The book details a life of love, devastation and activism that inspired a movement. For those who don’t understand the hashtag or are interested in recent history, “When They Call You a Terrorist” is accessible and endearing food for thought.
It’s not always easy to ingrain history the way it is taught in school. Biographies have the power to pull readers into history, connecting them to the people within the events.
We can read reports like “The Sentencing Project,” which lists the U.S. as the world leader in incarceration, with 2.2 million currently behind bars. We can read that although crime has not shifted dramatically, the number incarcerated increased by 500 percent in the last 40 years. We can read about the number of people with mental disorders in prisons compared to health centers.
Khan-Cullors pulls us into her journey as her friends, family and community members face the harshest application of the law. She shows her brother Monte’s journey in jail as he is routinely beaten, denied water and put in solitary confinement after a schizoaffective disorder diagnosis. She details continually losing Monte to the prison system from which he returns more broken each time, a second-class citizen in the eyes of the law.
There are studies that examine the lack of resources in communities of color, but it is hard to understand the human effect. Khan-Cullors makes it easy by walking us through her childhood without parks, grocery stores beyond 7-Eleven or parents who can afford to stay home from their third jobs.
She takes us to the makeshift alleyway playgrounds that kids created and were routinely frisk-searched in.
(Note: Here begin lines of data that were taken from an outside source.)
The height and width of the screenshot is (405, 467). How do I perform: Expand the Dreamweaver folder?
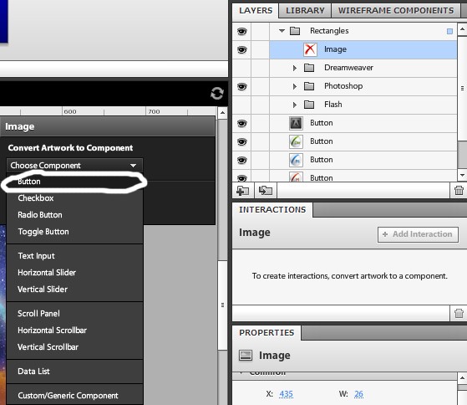point(295,68)
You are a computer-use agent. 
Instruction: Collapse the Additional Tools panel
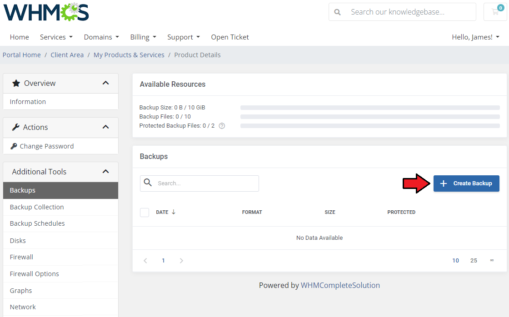[105, 172]
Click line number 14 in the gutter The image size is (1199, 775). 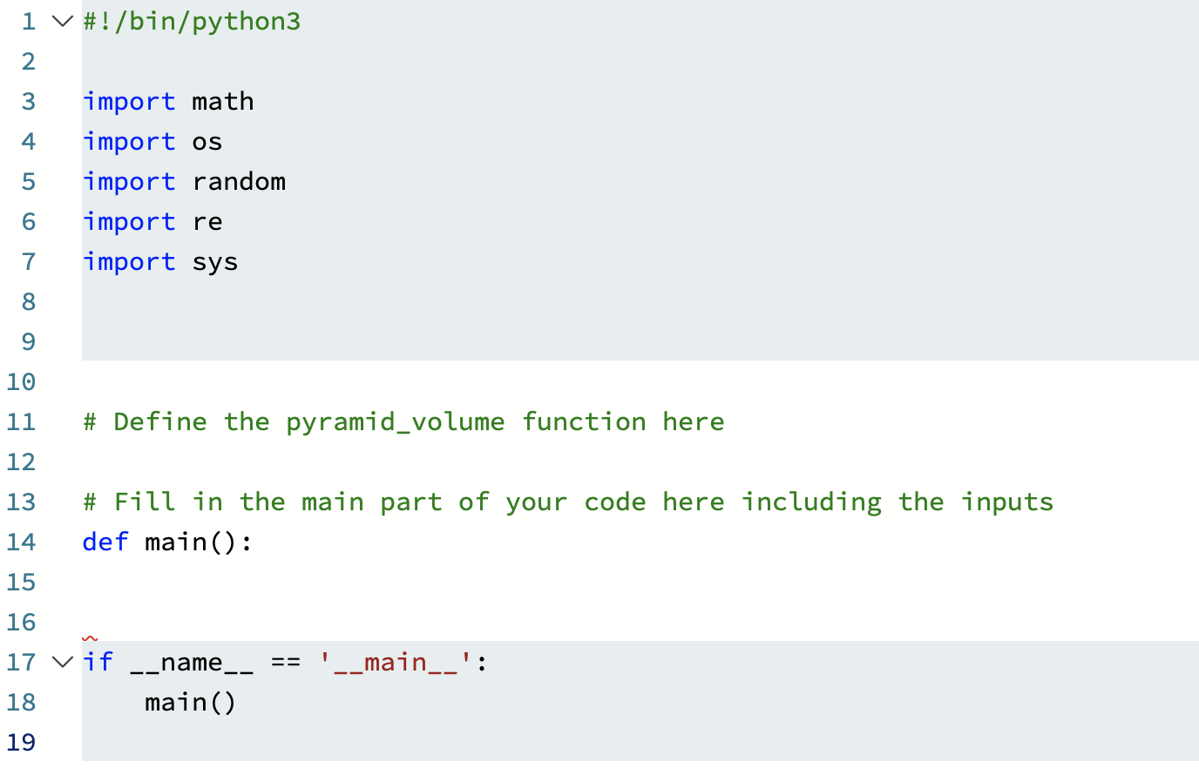pyautogui.click(x=21, y=542)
Kids in her neighborhood were locked up for talking back, tagging, smoking weed, underage drinking or literally wearing the same T-shirt. Khan-Cullors shows the targeted policing behind the war on drugs and gangs for what it is: a continuous war on black communities.
People throw around big terms like the prison industrial complex, but Khan-Cullors illustrates the way prisons are filled and whom they directly benefit. She explains the laws that give police impunity to search each black body they set their sights on. She describes the small towns where prisons are the big industry, and the big corporations that profit from the nearly-free labor.
Khan-Cullors talks about learning to love—in many capacities—while a target is trained on your back. She reflects on what it means to love deeply for people seen as expendable in the systems at play.
Khan-Cullors writes, “When hate and the harshest version of living dominate, when even the worst assaults are blamed on the victims, when bullying has become ever present, limitless, we have come to say that we can be more than the worst of the hate. This is what we mean when we say Black Lives Matter.”
The word terrorism is used in a way that distorts all meaning; Khan-Cullors explains how a life can be intentionally streaked with terror, and how those in power can flip the term, and at any time call you a terrorist.